■ **Parts of the exercise**
A. Answer these questions from the wiretap passage:
(i) Whose cell phone did the second wire cover?
(ii) On what street was the bodega with a back room that hosted dope and money exchanges?
(iii) How many more cops did Benton ask for, and from where?
B. In the wiretap passage, swap "traffic stops" for "car stops" and write out the section between "The fact that" and "what he said.", inclusive.
C. Extend the wiretap passage with a few more sentences that pick up after its final line.

■ **Excerpt to read**
--- START ---

The fact that these guys were occupationally paranoid and prerattled was an enormous asset once the wires went up. Everything we did, the apartment raids, traffic stops, small-time busts in plain sight were coordinated and intended to get Animal dialing and talking. He rarely disappointed. And he was often mad, scared, or wasted enough to forget to filter what he said.

A second wire to Guerro’s cell phone was just as fertile. Conversations veered from the changing economics of high-volume dope sales, to cars, girls, and where to get machine guns and grenade launchers. These guys and girls we heard on the two phones all had double lives—running the spots we knew on the avenue and selling, brokering, and middle-manning “weight” to anyone with the equivalent weight in cash off the avenue. The names of those talking—Cheo, Eggie, Ish, Tracy, Louie, Chowsky, Hoi, Tomato, Boobie, and two dozen others each had faces. When they met up for a buy or to discuss a beef we were there taking their pictures. Gio and I knew or recognized most of them from the avenue. As the wiretap continued, they were matched to addresses—apartments in the projects, and elsewhere in Manhattan, private houses in Bayside, Corona, and Brooklyn. DEA’s surveillance web grew to include the regular dealing spots on Avenue D, a car service front supposedly owned by Davey’s cousins the Alvarez brothers on Attorney Street, and a bodega on Second Avenue with half-empty shelves up front and a back room that hosted dozens of dope and money exchanges.

Just two wires were shedding such a bright light on what was otherwise a shadow world of drugs, cash, and guns that it became an organizational marathon keeping it straight. Between running their dope spots and making additional quantity sales like the ones we initiated through CS-1, Animal’s and Guerro’s phones were going nonstop. More DEA agents were brought in to cover what was closing in on forty different bad-guy associates in the circle. The wire room at DEA headquarters was like Grand Central station some days. On one side of the room a bulletin board was completely covered in a collage of mug shots and covertly taken pictures of our ever-growing cast of characters, their hangouts, homes, families, and cars. What came in on the wiretaps was logged on index cards and filed. To keep up with the constant phone traffic on both Animal’s and Guerro’s phones, Benton asked us to reach out to our chief and get four more cops from PSA 4 to share some of the listening and logging work. Gio and I had worked with the guys we asked for in both uniform and plainclothes. They were decent cops. Good with paperwork and reliable. They were also nervous as hell to be part of a federal cloak-and-dagger operation. Procedure required that the DEA group supervisor swear them in (they also had to see the U.S. attorney). When the supervisor fed them the “repeat after me’s” I added a few clauses about jumping in place and hopping around on one foot. They went with it until the group supervisor, me, and the other agents present started cracking up. Once all four cops were sworn in, they joined Gio and me with full federal marshal status.

--- END ---

■ **Supplied entries**
--- START ---

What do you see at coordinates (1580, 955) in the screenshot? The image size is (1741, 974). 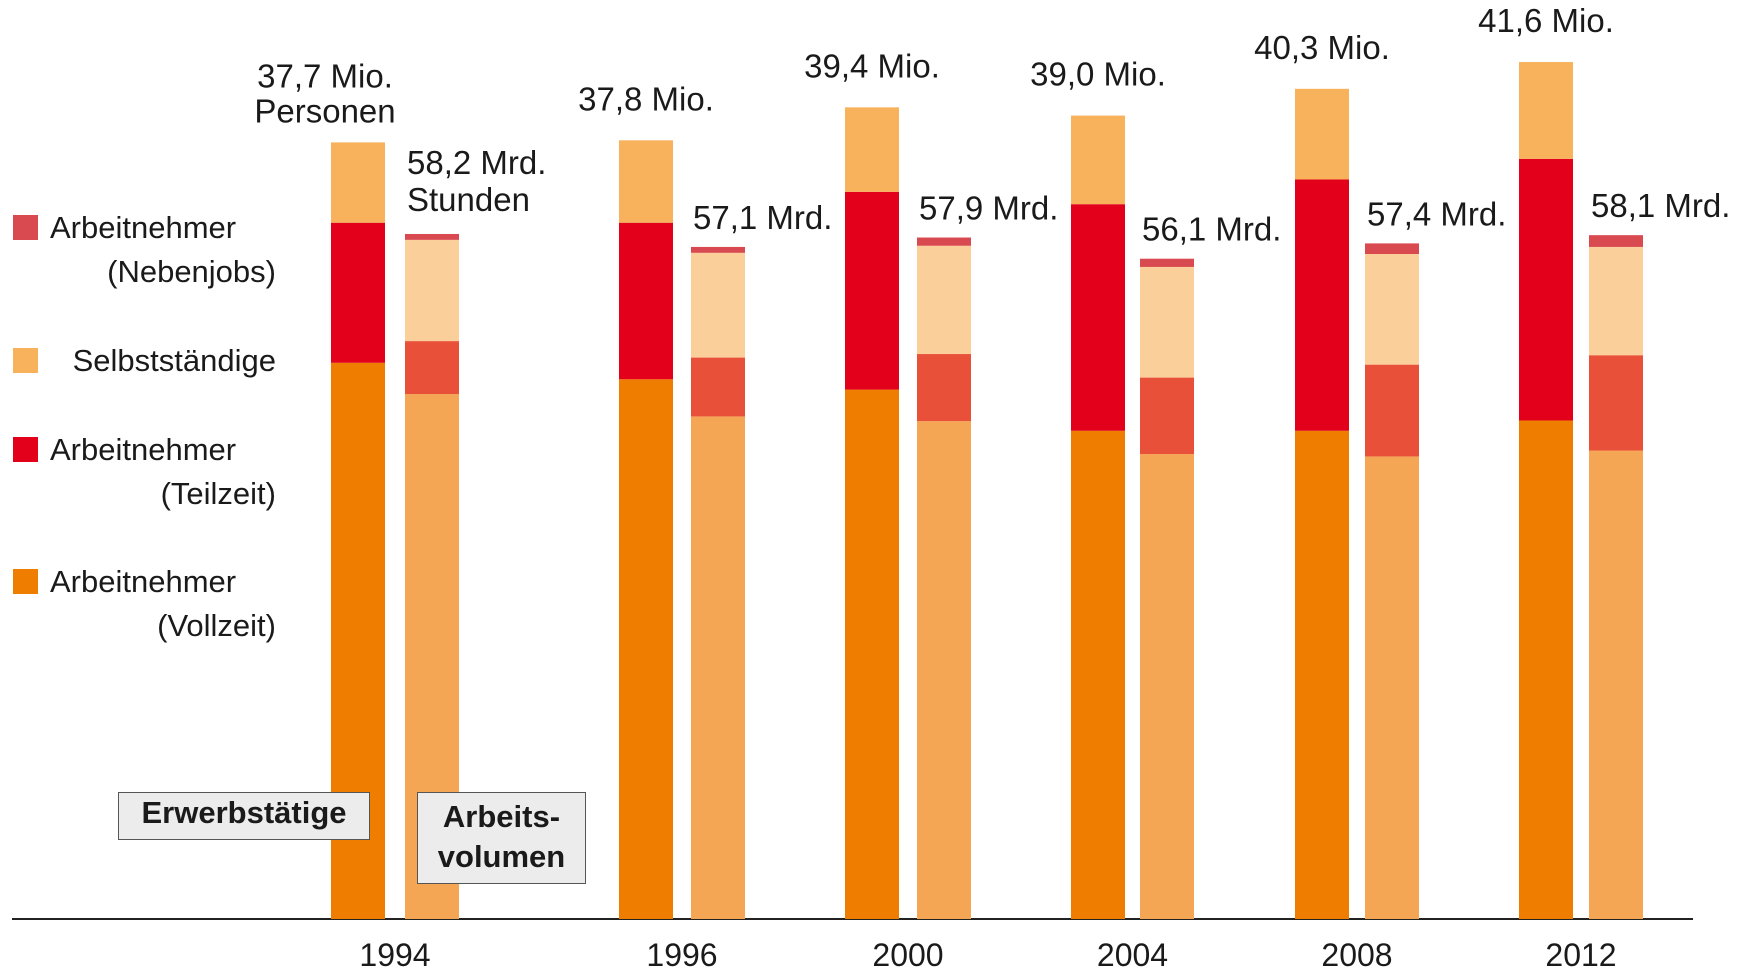 I see `x-tick-label: 2012` at bounding box center [1580, 955].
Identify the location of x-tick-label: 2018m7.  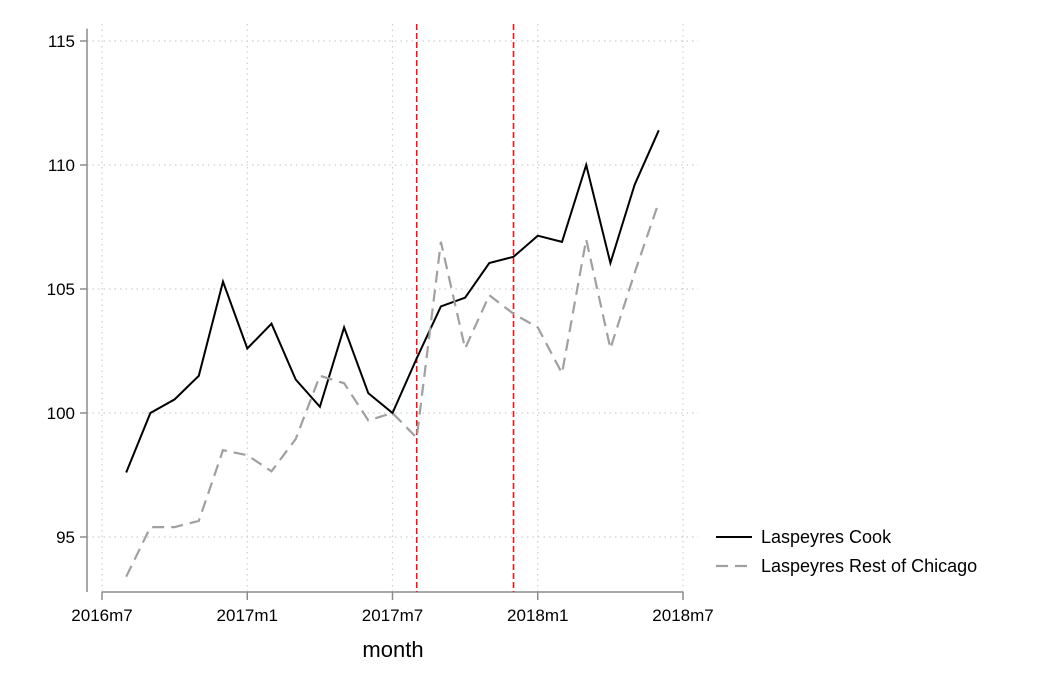
(682, 616).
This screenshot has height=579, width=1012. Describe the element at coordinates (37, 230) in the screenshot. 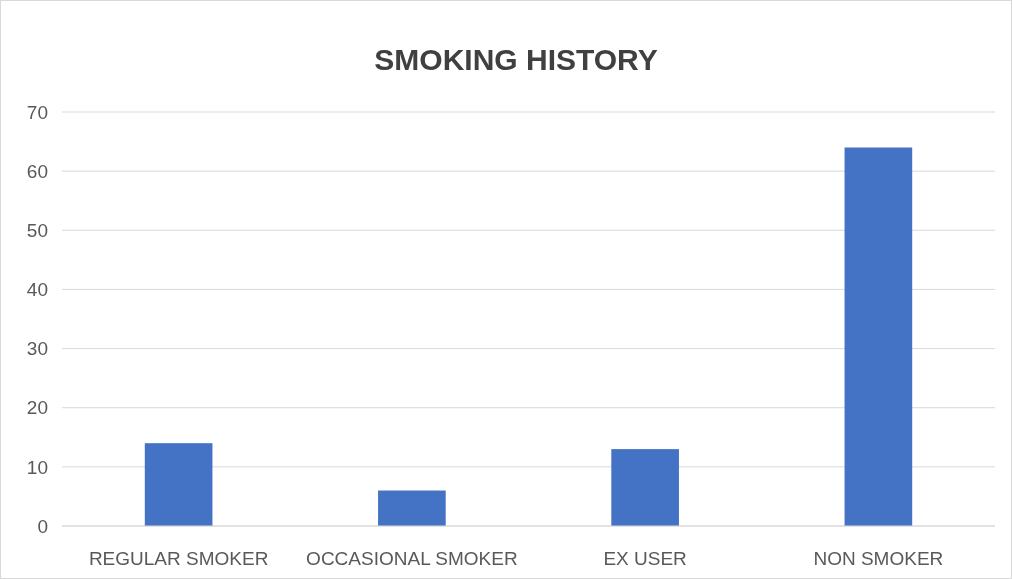

I see `y-tick-label: 50` at that location.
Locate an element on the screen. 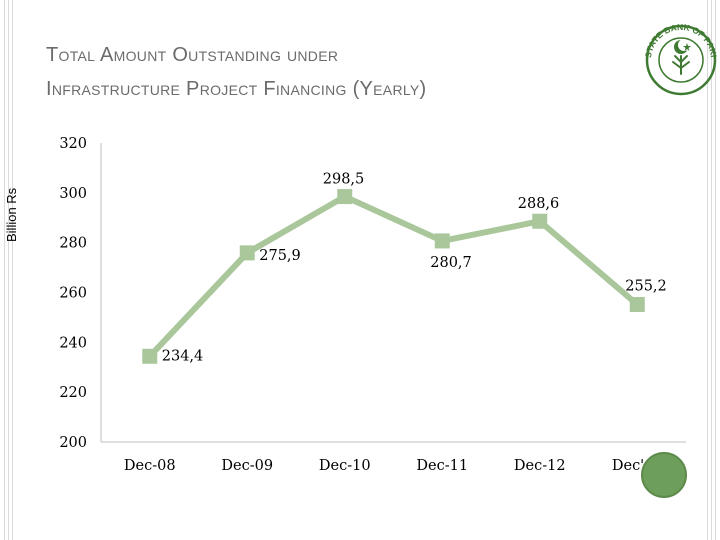 Image resolution: width=720 pixels, height=540 pixels. data-label: 280,7 is located at coordinates (451, 263).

--- END ---

■ **Activity answers**
A.
(i) Guerro's
(ii) Second Avenue
(iii) Four more cops, from PSA 4

B.
The fact that these guys were occupationally paranoid and prerattled was an enormous asset once the wires went up. Everything we did, the apartment raids, car stops, small-time busts in plain sight were coordinated and intended to get Animal dialing and talking. He rarely disappointed. And he was often mad, scared, or wasted enough to forget to filter what he said.

C.
If you’ve seen the movie Casino, then you know how listening in on a wiretap is supposed to work. Having obtained a Title III warrant, a duly sworn law enforcement officer is bound by law to only listen to and record incriminating wiretap evidence. The officer on duty switches on the receiver and recorder from inside the facility set up for listening for about thirty seconds at a time. If in the thirty seconds nothing criminal is discussed, then the officer is obliged to switch off and wait for another interval before switching on, listening in, and trying again.

Our targets were all business. No matter how paranoid they acted, the best most of Animal and Guerro’s crew could do was refer to a “K” or a “Z” of “videos” or “cassettes,” “big ones,” small ones,” and order a “limo” for nineteen Gs. Animal’s relationship with his girlfriend, Tracy, however, mixed business with pleasure so bizarrely, it was sometimes difficult to decide which was which. One day Tracy explained to Animal that an Italian guy at her job told her he could hook her up with dope.

“Bitch, you ever talk about my business again with that guinea motherfucker, I’ll kill you! I’ll beat that shit out of you and fuck you in the ass and put a fucking cap in your head, you hear me?”

“I’ll talk to whoever I want to! I don’t need your fucking say-so to do anything! I ain’t afraid of you, your gun, your wrinkly-ass dick, or nothing! Fuck you!”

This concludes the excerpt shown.